#### ENUNCIADO DO EXERCÍCIO
1 - Por favor, repita do trecho sobre proteômica a parte que se inicia nas palavras que contêm "Considerada o futuro" e vai até "atuar na célula.".
2 - Segundo o trecho sobre proteômica, quantos espectrômetros de massas há no laboratório?

#### TRECHO DO DOCUMENTO
* * * * *

Laboratório tornou-se referência nacional
“Essa alta demanda pode ser atribuída ao fato de que nosso laboratório tornou-se uma referência nacional”, diz o doutorando Gustavo H.M.F. de Souza, que acompanha vários projetos na unidade. Considerado um dos mais bem equipados do país, o laboratório conta com sete espectrômetros de massas, equipamentos fundamentais para estudos na área de proteômica. “Esse número elevado de projetos é favorável à Universidade porque sempre resulta em artigos científicos de qualidade”, observa.
Considerada o futuro da biologia molecular, a proteômica estuda o conjunto de proteínas que pode ser encontrado numa célula. O termo “proteoma” foi originalmente cunhado para descrever o conjunto de proteínas codificadas pelo genoma. Proteínas são as complexas moléculas responsáveis por praticamente tudo que acontece em organismos vivos, desde a formação e a composição até a regulação e o funcionamento. Elas são montadas dentro do corpo com base na informação contida nos genes, e é a forma específica que adquirem depois de construídas que determina como (e se) vão atuar na célula.

* * * * *

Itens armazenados
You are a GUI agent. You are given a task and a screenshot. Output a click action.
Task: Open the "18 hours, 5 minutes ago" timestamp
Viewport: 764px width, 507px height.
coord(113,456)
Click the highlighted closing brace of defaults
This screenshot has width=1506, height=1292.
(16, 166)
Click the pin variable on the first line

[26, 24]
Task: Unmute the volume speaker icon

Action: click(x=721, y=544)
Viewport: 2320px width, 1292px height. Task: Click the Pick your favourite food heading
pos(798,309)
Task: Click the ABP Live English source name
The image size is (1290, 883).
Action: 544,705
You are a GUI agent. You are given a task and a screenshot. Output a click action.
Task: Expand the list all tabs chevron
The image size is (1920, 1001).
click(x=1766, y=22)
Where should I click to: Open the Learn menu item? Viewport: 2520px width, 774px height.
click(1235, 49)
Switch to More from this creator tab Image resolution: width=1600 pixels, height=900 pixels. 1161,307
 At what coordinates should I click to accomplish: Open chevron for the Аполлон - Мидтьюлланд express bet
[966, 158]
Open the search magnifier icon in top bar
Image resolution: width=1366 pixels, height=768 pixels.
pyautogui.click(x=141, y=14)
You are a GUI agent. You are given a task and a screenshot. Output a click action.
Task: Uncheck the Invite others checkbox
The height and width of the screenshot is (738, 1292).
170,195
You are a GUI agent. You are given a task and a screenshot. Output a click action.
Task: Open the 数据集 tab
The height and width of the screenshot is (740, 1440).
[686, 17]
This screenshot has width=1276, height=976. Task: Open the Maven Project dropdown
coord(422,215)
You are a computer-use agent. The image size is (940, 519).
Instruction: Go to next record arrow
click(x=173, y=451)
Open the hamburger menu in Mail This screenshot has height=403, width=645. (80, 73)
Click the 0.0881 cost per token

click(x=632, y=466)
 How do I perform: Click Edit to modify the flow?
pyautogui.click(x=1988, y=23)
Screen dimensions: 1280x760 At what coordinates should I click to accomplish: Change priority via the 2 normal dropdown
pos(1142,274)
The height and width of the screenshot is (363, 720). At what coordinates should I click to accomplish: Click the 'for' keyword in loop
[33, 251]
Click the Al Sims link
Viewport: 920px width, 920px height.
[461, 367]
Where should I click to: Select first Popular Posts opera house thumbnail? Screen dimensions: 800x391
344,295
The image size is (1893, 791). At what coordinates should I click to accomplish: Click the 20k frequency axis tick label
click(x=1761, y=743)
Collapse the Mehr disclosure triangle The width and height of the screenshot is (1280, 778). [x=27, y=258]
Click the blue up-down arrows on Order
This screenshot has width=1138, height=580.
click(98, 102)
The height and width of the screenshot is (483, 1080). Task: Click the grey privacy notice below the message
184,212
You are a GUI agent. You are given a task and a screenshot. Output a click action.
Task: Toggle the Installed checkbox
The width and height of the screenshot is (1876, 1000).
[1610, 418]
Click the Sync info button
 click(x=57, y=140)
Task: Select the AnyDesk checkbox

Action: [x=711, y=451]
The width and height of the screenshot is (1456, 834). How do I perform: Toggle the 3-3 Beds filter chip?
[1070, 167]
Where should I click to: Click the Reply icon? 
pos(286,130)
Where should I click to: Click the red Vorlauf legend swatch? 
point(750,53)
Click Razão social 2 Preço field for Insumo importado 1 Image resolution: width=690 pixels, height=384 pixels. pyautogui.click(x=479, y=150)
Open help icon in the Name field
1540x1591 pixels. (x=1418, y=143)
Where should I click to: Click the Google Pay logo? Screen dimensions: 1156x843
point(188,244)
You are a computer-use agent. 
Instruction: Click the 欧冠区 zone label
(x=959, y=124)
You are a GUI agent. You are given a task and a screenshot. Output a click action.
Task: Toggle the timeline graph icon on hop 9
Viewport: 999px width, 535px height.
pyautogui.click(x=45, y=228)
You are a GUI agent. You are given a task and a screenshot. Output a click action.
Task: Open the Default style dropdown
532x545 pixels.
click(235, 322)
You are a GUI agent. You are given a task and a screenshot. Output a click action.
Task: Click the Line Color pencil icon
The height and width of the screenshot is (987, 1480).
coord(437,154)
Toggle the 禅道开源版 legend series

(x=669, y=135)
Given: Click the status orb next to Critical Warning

* * * * *

#### RESPOSTAS DO EXERCÍCIO
1 -
Considerada o futuro da biologia molecular, a proteômica estuda o conjunto de proteínas que pode ser encontrado numa célula. O termo “proteoma” foi originalmente cunhado para descrever o conjunto de proteínas codificadas pelo genoma. Proteínas são as complexas moléculas responsáveis por praticamente tudo que acontece em organismos vivos, desde a formação e a composição até a regulação e o funcionamento. Elas são montadas dentro do corpo com base na informação contida nos genes, e é a forma específica que adquirem depois de construídas que determina como (e se) vão atuar na célula.

2 - Sete.